··· Available records ···
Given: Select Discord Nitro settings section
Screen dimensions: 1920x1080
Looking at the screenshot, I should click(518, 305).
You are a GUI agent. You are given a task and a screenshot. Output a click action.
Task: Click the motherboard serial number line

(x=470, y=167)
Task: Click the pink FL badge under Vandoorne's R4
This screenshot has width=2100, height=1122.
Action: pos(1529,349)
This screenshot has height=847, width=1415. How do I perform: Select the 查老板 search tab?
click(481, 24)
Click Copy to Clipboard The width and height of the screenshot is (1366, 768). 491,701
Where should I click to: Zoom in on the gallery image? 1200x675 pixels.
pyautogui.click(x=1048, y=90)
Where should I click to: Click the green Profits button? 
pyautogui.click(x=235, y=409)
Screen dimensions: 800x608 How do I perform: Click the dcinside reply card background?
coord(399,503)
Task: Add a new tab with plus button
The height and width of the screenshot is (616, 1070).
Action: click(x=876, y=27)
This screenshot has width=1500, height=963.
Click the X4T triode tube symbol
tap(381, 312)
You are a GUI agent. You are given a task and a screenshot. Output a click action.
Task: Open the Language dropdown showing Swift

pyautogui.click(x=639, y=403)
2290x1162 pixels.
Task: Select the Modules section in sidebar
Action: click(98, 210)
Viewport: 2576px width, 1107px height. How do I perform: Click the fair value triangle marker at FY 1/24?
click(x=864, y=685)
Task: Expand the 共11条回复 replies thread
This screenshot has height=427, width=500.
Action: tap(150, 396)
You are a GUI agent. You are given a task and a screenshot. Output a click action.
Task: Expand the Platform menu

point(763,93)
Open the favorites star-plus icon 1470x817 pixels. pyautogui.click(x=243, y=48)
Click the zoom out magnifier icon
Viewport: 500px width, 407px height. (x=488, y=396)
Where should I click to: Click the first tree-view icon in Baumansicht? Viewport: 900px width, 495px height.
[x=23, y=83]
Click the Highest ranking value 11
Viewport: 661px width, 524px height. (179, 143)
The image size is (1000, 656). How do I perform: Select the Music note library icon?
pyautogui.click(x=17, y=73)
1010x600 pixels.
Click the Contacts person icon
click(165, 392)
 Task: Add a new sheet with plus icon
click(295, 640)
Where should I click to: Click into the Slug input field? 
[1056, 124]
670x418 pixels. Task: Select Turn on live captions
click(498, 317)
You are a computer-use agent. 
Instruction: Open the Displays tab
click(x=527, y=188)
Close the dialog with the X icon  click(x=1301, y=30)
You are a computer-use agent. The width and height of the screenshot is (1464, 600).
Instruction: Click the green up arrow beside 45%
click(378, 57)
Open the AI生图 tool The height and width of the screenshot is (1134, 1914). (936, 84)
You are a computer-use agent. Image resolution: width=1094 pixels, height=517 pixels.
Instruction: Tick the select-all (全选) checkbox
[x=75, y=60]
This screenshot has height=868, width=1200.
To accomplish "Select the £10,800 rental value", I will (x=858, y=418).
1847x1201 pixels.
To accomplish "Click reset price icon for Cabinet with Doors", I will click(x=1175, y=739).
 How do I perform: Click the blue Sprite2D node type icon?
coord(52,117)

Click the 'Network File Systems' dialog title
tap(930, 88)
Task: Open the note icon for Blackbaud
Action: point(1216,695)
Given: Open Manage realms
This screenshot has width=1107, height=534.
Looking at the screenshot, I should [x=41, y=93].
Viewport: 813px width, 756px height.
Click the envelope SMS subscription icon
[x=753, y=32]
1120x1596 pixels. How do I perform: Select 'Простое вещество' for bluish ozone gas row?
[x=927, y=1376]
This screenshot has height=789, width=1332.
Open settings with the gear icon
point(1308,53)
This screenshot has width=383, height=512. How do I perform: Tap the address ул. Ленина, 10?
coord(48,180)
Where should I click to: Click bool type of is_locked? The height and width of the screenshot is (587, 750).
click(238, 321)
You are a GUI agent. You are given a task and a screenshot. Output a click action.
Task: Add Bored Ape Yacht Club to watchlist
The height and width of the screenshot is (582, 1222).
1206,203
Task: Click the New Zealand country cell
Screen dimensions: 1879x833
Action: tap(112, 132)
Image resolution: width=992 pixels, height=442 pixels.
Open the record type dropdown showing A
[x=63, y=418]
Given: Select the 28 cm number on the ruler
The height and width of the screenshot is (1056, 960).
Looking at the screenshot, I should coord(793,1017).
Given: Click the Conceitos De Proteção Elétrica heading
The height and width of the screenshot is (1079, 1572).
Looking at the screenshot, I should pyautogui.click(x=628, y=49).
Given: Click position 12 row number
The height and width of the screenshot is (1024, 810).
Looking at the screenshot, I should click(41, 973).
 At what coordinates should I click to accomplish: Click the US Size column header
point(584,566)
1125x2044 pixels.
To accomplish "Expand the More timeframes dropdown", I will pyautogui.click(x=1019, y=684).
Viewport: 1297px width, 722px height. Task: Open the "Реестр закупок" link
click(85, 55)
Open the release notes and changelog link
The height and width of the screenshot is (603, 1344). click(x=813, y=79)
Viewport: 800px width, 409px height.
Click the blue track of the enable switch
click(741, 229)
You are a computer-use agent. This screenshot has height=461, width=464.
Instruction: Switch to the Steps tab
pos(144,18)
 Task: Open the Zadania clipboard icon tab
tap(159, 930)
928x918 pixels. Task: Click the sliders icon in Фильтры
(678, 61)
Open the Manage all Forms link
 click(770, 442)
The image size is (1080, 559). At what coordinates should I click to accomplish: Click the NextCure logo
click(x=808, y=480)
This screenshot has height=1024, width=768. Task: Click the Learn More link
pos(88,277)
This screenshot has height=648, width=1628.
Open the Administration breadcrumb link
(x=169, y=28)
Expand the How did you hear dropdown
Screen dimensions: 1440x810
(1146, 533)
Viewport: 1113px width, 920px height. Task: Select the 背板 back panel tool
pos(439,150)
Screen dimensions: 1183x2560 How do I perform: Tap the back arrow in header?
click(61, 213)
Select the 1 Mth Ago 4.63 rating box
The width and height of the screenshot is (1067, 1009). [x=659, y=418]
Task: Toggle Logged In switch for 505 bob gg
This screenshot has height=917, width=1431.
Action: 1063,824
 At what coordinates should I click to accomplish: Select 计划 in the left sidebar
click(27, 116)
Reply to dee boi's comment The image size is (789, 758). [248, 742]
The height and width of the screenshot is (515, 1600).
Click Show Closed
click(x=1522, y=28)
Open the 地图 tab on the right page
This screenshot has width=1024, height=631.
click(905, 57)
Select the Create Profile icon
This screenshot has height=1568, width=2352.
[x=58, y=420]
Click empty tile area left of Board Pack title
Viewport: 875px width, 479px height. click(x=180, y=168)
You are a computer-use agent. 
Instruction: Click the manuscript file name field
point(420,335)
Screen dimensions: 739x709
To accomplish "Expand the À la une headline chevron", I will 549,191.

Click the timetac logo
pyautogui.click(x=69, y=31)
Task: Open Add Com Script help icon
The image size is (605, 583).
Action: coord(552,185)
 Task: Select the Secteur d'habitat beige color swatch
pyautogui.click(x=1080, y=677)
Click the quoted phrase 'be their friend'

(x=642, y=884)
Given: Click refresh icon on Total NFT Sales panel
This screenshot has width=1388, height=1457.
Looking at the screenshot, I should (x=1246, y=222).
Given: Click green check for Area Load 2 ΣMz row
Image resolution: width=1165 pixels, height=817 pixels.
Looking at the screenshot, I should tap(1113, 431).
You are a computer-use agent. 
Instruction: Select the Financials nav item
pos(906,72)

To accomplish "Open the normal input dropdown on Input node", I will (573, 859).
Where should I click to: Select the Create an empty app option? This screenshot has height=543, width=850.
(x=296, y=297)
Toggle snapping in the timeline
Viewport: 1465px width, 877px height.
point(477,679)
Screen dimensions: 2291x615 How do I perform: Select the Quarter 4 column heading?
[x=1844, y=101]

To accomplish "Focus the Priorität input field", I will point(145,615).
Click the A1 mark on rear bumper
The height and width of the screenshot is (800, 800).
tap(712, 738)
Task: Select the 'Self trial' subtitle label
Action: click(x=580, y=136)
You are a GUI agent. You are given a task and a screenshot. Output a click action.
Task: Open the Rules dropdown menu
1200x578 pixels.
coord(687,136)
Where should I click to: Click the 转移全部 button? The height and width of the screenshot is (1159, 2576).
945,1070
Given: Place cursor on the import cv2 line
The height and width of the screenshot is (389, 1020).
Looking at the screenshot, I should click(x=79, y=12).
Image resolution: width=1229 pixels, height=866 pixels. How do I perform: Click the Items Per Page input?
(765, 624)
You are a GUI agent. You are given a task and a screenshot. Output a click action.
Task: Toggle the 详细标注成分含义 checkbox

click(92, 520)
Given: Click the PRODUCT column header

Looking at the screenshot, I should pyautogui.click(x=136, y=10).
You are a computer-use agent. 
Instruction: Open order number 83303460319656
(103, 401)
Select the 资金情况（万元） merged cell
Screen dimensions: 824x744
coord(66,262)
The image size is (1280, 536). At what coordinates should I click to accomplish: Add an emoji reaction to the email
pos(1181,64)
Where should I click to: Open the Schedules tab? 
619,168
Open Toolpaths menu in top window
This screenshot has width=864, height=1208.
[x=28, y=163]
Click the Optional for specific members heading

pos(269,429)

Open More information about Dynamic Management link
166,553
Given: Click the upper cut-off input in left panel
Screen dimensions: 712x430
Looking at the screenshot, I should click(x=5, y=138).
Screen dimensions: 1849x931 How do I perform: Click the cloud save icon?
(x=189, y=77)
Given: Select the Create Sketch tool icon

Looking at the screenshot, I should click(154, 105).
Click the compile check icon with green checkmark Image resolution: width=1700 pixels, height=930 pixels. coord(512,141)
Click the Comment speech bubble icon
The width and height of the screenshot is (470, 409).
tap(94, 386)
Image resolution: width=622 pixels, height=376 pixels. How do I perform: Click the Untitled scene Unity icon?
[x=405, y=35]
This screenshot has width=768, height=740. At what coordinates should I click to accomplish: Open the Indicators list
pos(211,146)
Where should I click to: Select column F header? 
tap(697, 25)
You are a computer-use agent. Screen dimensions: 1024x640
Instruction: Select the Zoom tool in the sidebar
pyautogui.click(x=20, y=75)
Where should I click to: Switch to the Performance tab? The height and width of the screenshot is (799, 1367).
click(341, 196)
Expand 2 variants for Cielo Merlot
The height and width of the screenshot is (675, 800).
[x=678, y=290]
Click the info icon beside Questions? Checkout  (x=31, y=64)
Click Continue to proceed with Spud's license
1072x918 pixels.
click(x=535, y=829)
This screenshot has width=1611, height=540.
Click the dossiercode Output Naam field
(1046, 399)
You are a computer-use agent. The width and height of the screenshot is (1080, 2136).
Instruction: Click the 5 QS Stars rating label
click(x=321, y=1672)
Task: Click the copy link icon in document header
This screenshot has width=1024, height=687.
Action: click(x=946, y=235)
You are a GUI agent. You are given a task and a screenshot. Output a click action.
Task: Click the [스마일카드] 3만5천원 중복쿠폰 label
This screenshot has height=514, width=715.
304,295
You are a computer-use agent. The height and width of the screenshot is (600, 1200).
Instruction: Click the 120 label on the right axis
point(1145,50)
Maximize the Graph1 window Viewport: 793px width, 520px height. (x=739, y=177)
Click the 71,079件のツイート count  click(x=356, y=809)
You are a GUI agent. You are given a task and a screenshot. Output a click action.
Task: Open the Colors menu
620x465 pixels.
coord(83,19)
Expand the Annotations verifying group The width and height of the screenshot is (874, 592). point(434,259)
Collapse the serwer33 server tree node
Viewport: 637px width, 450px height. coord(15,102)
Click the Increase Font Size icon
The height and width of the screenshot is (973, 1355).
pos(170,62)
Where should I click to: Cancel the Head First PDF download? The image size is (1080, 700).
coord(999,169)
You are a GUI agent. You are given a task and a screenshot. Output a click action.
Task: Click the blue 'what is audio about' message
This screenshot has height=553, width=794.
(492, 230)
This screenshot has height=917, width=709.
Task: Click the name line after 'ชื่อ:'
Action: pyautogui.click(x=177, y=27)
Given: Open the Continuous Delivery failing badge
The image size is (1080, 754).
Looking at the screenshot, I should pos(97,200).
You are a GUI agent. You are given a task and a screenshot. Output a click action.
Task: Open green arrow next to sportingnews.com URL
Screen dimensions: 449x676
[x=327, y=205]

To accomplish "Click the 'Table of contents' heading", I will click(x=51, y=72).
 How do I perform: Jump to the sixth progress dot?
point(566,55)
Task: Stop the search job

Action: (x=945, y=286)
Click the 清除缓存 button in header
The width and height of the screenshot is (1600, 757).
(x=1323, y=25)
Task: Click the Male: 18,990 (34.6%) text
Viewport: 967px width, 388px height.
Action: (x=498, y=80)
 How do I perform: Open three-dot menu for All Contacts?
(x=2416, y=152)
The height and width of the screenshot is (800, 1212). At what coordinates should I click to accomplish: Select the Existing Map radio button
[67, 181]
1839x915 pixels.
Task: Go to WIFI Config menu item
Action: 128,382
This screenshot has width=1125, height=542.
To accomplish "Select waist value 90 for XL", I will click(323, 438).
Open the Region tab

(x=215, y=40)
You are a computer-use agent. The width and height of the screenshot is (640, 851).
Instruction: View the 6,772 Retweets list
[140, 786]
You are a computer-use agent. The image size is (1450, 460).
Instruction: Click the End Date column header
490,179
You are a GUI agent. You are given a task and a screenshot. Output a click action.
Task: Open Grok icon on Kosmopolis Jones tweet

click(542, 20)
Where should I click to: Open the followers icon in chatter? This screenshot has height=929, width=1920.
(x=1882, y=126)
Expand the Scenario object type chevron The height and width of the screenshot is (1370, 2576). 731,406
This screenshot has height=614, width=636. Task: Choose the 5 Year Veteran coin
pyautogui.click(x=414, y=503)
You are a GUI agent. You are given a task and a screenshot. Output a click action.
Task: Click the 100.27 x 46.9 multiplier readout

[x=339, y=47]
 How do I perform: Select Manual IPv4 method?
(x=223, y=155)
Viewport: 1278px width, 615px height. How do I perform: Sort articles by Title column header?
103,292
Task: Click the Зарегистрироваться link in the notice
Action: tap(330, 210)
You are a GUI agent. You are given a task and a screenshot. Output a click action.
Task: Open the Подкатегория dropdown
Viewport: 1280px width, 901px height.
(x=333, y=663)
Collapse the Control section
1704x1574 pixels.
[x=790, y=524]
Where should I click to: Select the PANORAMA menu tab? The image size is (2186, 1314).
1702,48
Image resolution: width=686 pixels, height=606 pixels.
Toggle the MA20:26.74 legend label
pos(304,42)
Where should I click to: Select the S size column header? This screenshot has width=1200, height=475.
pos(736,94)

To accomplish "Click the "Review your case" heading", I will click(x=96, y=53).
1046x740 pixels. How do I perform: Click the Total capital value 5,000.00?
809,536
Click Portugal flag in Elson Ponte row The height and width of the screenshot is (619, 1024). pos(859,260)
···
*Task item*. Proceeding from the line containing "Click the quoted phrase 'be their friend'" through the line containing "Given: Place cursor on the import cv2 line", transcribe the lines above exactly, both end lines included.

*Written answer*.
Click the quoted phrase 'be their friend'

(x=642, y=884)
Given: Click refresh icon on Total NFT Sales panel
This screenshot has width=1388, height=1457.
Looking at the screenshot, I should (x=1246, y=222).
Given: Click green check for Area Load 2 ΣMz row
Image resolution: width=1165 pixels, height=817 pixels.
Looking at the screenshot, I should tap(1113, 431).
You are a computer-use agent. 
Instruction: Select the Financials nav item
pos(906,72)

To accomplish "Open the normal input dropdown on Input node", I will (573, 859).
Where should I click to: Select the Create an empty app option? This screenshot has height=543, width=850.
(x=296, y=297)
Toggle snapping in the timeline
Viewport: 1465px width, 877px height.
point(477,679)
Screen dimensions: 2291x615 How do I perform: Select the Quarter 4 column heading?
[x=1844, y=101]

To accomplish "Focus the Priorität input field", I will point(145,615).
Click the A1 mark on rear bumper
The height and width of the screenshot is (800, 800).
tap(712, 738)
Task: Select the 'Self trial' subtitle label
Action: click(x=580, y=136)
You are a GUI agent. You are given a task and a screenshot. Output a click action.
Task: Open the Rules dropdown menu
1200x578 pixels.
coord(687,136)
Where should I click to: Click the 转移全部 button? The height and width of the screenshot is (1159, 2576).
945,1070
Given: Place cursor on the import cv2 line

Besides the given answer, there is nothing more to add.